Various anti-Jihad bloggers and columnists are going head to head on the issue. As some have pointed out, the leading Iranian opposition figures such as Rafsanjani and Mousavi are not significantly better than Ahmadinejad himself, being involved in terrorism abroad and the development of nuclear technology.
Nevertheless despite all that, Khrushchev denounced Stalin and the worst atrocities of Communism, in doing so created a division that broke the mold of the infallible and all-powerful Soviet leader, and the USSR itself. This helped lead to Khrushchev's own removal from power, followed by a series of increasingly weaker leaders culminating in Gorbachev and the collapse of the USSR.
Thus it would have been entirely correct in the 1950's to point out that Khrushchev was a monster and a dedicated Communist who sought the destruction of the West and the perpetuation of totalitarian rule at home-- he was also a key element in the reform and eventual collapse of the USSR.

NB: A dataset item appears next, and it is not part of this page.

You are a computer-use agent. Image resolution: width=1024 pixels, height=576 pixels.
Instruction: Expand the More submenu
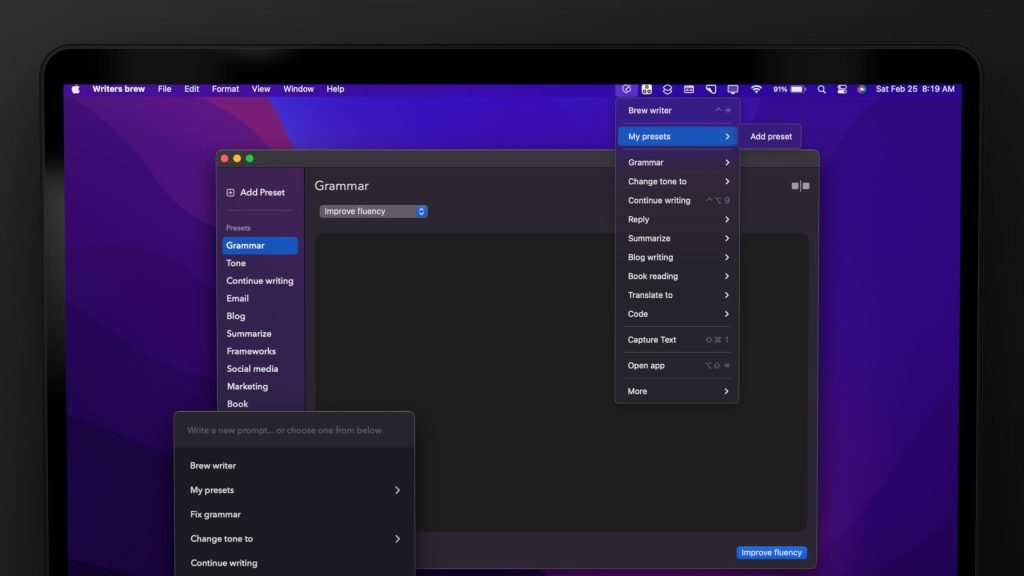point(677,391)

It would have also been fairly accurate to pass a similar judgment on Gorbachev toward the end of the 20th century. Despite his best efforts to present a positive reformer's face to the West, Gorbachev was a dedicated Communist and a totalitarian leader, the protege of a key Stalin ally who hoped to gather in all of Western Europe into an EU style arrangement under Russian leadership.
In turn Russia's August Revolution could have easily been dismissed as crowds of Russians who were seeking not the fall of the USSR, but the restoration to power of a Communist dictator. Except that what they actually achieved was the fall of the USSR at the hands of a man who himself had made a career as a high ranking Communist official.
While Iran is not the Soviet Union, and the June Revolt is not the August Revolution, there are some valid parallels.
In the wake of Ayatollah Khomeini's death, the Islamic Republic lost its own version of Stalin and Lenin rolled into one. The death of their chief ideologue exposed rifts and conflicts within the power structure of his disciples and associates, none of whom could replace him. Much as the aftermath of Stalin's death created a shaky power structure with the likes of Khrushchev, Beria, Molotov and Bulganin scrambling for power. Like the Russian people who felt that those who came after Stalin were small corrupt men who betrayed the legacy of the Communist revolution, a similar sentiment exists among Iranians who view Khomeini's Islamic revolution as a flawless standard which Iran's current rulers have betrayed with their corruption and vested interests.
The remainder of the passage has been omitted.